----- SELECTED EXCERPT -----

And even educated, informed people can act contrary to fact and their own knowledge.

Thursday, August 4, 2016

Swinging hips and feminism.


Taking a break from academic and theological reflections to engage in something I haven't done in a long time: film theory.  With Freud!

I spent last weekend with my sister, so she decided we must watch Frozen together.

I hadn't seen it since it was out in theatres, but of course I've read about it since then.  And there seems to be an undercurrent of frustrated feminism with the animation accompanying Elsa's "Let It Go" ballad.  A lot of that frustration hangs on Elsa's "makeover" in which her skin is suddenly revealed and she swings her hips when she changes her hair and dress.

I can understand that.  There's too much sexualisation of women's bodies out there, and it's depressing to see yet another woman get the "sexy treatment."  And yes, a lot of what is put forward as "expressing a woman's sexuality" is, in fact, expressing sexiness, that is, catering to male sexuality by becoming an object of desire, leaving the subjective gaze male.

But I think, ironically with the help of Sigmund Freud, that Elsa's makeover might not be as bad as it seems. 

"Let It Go" is undeniably a claim to power.  Elsa, catastrophically facing the fact that suppression is not control, gives in and really learns to control her ice powers for the first time by freeing and expressing them.  She is overjoyed to finally claim and use her power.  And let's not forget that this comes on her coronation day; she is not only claiming magical power, but also political power.  She is the Snow Queen.

In Freudian theory, female power is always sexual (ok, in Freudian theory, everything is sexual).  The womb, and even more so, the vagina, are tied to death, or the fear of death for men.  Male power is penetration.  When Elsa makes herself over, she is claiming her political power, her magical power, and her sexual power.  And here is the thing: she is claiming them for herself.  She has left everyone behind and wants to remain alone.  She is not remaking herself for a man.  Slightly later, one of her icicles very nearly penetrates a man who has come to kill her.  Elsa's new hair and dress are for her, and for her alone.  She even remains uncoupled at the end of the story.  I think it's also worth noting that she's striding forward aggressively when the makeover happens, not sitting back on a couch and winking in a come-hither manner.  And the men in the story are terrified of her.

Traditionally, the destabilizing, powerful, single female character is domesticated at the end of a story by marriage (or by death if it's a tragedy).  Having threatened the destruction of family and/or nation, she is reabsorbed into its structure and penetrated by her new husband (e.g. Kate in The Taming of the Shrew, or Eowyn in The Lord of the Rings).

----- PROVIDED INFORMATION -----

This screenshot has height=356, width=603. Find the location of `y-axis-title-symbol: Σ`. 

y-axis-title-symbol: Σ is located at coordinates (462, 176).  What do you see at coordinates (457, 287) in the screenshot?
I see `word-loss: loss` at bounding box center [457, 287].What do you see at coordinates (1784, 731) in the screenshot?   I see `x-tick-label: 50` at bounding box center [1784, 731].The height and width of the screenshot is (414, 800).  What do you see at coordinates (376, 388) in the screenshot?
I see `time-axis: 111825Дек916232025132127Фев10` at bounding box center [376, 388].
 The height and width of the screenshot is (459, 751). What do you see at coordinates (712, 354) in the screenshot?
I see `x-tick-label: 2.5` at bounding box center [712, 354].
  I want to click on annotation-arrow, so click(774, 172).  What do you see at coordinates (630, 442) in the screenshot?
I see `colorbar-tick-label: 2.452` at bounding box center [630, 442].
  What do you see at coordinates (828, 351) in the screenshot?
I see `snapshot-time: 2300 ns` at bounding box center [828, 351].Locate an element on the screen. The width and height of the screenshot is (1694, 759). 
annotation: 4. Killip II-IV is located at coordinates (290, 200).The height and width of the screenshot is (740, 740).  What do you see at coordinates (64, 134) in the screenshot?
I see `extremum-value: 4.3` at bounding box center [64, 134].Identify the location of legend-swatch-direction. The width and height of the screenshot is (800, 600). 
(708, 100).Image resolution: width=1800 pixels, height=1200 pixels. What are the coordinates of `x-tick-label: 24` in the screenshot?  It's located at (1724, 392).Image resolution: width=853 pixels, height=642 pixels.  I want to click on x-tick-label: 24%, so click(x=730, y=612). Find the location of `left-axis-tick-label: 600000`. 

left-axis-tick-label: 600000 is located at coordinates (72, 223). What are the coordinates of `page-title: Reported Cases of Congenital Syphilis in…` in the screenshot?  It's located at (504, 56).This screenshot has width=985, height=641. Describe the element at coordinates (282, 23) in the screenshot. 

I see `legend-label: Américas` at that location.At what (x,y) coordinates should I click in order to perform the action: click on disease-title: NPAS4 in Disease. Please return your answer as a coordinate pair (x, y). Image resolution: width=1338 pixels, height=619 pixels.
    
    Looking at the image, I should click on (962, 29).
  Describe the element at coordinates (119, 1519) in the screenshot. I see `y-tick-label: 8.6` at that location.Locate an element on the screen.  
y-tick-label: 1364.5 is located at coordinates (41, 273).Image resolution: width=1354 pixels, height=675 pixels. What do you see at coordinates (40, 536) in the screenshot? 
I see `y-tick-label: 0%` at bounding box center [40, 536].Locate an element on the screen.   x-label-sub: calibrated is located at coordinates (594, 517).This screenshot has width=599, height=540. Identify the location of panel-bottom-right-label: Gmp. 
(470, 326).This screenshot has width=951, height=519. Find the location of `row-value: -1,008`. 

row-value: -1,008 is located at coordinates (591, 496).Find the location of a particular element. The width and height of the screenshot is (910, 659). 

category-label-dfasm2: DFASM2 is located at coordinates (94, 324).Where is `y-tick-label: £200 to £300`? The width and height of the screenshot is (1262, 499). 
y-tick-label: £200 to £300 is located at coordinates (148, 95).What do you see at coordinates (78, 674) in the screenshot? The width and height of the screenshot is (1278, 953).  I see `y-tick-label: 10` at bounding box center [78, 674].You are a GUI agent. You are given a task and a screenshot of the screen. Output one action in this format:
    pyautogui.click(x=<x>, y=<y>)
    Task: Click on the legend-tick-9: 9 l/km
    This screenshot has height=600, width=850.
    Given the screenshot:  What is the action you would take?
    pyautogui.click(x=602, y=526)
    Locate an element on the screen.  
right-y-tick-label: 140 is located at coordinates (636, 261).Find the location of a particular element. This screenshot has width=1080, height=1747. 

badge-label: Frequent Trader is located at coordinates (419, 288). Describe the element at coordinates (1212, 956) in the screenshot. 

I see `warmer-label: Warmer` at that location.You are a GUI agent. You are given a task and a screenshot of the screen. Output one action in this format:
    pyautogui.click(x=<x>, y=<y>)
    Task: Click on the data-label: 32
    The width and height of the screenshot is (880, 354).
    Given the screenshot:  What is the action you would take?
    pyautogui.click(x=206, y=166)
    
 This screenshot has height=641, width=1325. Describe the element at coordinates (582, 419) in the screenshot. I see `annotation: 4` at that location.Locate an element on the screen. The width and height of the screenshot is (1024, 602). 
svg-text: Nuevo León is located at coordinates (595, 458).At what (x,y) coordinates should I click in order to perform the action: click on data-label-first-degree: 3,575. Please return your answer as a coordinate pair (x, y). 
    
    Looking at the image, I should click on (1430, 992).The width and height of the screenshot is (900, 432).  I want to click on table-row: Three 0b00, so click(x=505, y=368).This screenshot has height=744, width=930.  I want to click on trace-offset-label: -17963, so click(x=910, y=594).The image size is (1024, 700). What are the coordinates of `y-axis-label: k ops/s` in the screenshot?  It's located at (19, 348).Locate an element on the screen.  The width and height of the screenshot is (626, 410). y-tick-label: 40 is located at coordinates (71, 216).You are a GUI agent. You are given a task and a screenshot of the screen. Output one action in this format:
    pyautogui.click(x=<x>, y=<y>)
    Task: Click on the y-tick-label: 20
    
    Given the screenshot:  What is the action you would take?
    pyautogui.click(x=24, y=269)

-----

**TASK PROMPT**
Reproduce the stretch of the post on Elsa's makeover in Frozen from "I spent last" through "hair and dress.". The items are separate from the post and unrelated to it.

**TASK SOLUTION**
I spent last weekend with my sister, so she decided we must watch Frozen together.

I hadn't seen it since it was out in theatres, but of course I've read about it since then.  And there seems to be an undercurrent of frustrated feminism with the animation accompanying Elsa's "Let It Go" ballad.  A lot of that frustration hangs on Elsa's "makeover" in which her skin is suddenly revealed and she swings her hips when she changes her hair and dress.